ENUNCIADO A:
Transcreva sem alterações as linhas de dados que vêm depois do texto, da linha que contém "The image size is (999, 619)." até a linha que contém "[1805, 174]", incluindo as duas.

TEXTO DE LEITURA:
* * *
Comentários
ao Evangelho VI Domingo da Páscoa – Ano C
As inexcogitáveis dádivas prometidas
pelo Salvador, antes de sua partida para a eternidade, têm como pressuposto o
amá-Lo e o guardar sua palavra. Aprofundar o conhecimento sobre essas promessas
e as condições para elas se cumprirem, é o objetivo destas páginas.
23 Se alguém Me
ama, guardará a Minha palavra e meu Pai o amará, e Nós viremos a ele, e faremos
nele a nossa morada. 24 Quem não Me ama não observa as minhas palavras. E a
palavra que ouvistes não é minha, mas do Pai que Me enviou.
25 Disse-vos
estas coisas estando convosco. 26 Mas o Paráclito, o Espírito Santo, que o Pai
enviará em meu nome, vos ensinará todas as coisas, e vos recordará tudo o que
vos disse.
27 Deixo-vos a
paz, dou-vos a minha paz; não vo-la dou como a dá o mundo. Não se perturbe o
vosso coração, nem se assuste. 28 Ouvistes que Eu vos disse: Vou e
voltarei a vós. Se vós Me amásseis, certamente vos alegraríeis de Eu ir para o
Pai, porque o Pai é maior do que Eu. 29 Eu vo-lo disse agora, antes que
aconteça, para que, quando acontecer, acrediteis (Jo 14, 23-29).
* * *
ENUNCIADO B:
Responda às perguntas abaixo com base no comentário ao Evangelho.
(i) Segundo a passagem, quem o Pai enviará em nome de Jesus?
(ii) Que referência bíblica aparece ao final do trecho?
(iii) Por que, segundo a passagem, os discípulos se alegrariam se O amassem?
* * *
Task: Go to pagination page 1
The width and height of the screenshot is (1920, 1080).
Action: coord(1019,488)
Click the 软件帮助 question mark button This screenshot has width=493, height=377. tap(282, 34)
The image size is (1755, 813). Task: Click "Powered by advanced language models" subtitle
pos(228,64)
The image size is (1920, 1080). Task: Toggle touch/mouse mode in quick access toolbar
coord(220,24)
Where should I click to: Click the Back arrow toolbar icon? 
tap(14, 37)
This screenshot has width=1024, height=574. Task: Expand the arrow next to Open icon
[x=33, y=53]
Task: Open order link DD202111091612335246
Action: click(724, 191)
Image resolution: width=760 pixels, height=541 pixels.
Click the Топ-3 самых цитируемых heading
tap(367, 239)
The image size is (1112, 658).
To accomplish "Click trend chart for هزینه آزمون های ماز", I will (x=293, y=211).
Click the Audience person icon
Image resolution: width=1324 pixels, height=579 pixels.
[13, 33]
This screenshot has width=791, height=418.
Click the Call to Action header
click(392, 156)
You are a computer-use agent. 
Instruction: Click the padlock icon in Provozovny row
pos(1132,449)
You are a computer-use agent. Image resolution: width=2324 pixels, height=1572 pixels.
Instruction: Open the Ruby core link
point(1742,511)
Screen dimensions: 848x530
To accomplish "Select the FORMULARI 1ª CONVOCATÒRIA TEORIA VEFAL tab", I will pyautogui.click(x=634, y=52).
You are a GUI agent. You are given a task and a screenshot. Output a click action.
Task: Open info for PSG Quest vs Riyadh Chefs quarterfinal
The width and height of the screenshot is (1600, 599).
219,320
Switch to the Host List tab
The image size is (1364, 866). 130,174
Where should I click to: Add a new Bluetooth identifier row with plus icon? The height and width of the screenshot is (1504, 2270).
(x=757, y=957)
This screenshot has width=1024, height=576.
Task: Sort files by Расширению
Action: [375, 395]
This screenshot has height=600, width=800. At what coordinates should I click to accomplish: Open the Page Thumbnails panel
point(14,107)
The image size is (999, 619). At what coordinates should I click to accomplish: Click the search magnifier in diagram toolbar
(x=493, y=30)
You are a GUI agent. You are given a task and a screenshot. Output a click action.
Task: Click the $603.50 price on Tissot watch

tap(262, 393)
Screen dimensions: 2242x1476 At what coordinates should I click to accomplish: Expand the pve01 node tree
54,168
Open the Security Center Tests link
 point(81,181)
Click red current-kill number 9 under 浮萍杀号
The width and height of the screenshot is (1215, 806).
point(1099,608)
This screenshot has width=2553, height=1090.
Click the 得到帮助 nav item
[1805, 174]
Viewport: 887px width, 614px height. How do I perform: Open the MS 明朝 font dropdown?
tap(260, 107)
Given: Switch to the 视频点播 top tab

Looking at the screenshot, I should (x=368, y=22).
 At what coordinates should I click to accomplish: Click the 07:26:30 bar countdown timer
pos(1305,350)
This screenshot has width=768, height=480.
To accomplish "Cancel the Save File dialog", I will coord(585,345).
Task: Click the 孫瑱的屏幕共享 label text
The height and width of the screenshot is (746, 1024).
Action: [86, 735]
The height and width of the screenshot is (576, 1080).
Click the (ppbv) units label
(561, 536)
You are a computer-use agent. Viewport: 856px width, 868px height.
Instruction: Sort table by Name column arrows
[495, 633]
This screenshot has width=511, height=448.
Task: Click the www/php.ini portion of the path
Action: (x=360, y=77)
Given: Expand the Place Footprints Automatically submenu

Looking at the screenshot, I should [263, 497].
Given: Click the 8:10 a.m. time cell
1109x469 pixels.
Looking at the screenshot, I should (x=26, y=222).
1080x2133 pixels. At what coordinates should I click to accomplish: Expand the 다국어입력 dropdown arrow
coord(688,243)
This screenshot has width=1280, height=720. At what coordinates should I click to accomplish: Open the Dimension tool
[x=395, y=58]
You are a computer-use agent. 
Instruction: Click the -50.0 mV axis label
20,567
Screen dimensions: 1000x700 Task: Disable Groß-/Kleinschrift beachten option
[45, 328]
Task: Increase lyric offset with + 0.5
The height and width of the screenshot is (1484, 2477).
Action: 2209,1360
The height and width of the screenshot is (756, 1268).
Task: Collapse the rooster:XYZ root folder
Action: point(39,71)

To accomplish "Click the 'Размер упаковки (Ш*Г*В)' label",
* * *
RESPOSTA COMPLETA A:
The image size is (999, 619). At what coordinates should I click to accomplish: Click the search magnifier in diagram toolbar
(x=493, y=30)
You are a GUI agent. You are given a task and a screenshot. Output a click action.
Task: Click the $603.50 price on Tissot watch

tap(262, 393)
Screen dimensions: 2242x1476 At what coordinates should I click to accomplish: Expand the pve01 node tree
54,168
Open the Security Center Tests link
 point(81,181)
Click red current-kill number 9 under 浮萍杀号
The width and height of the screenshot is (1215, 806).
point(1099,608)
This screenshot has width=2553, height=1090.
Click the 得到帮助 nav item
[1805, 174]

RESPOSTA COMPLETA B:
(i) O Paráclito, o Espírito Santo.
(ii) Jo 14, 23-29.
(iii) Porque Ele vai para o Pai, e o Pai é maior do que Ele.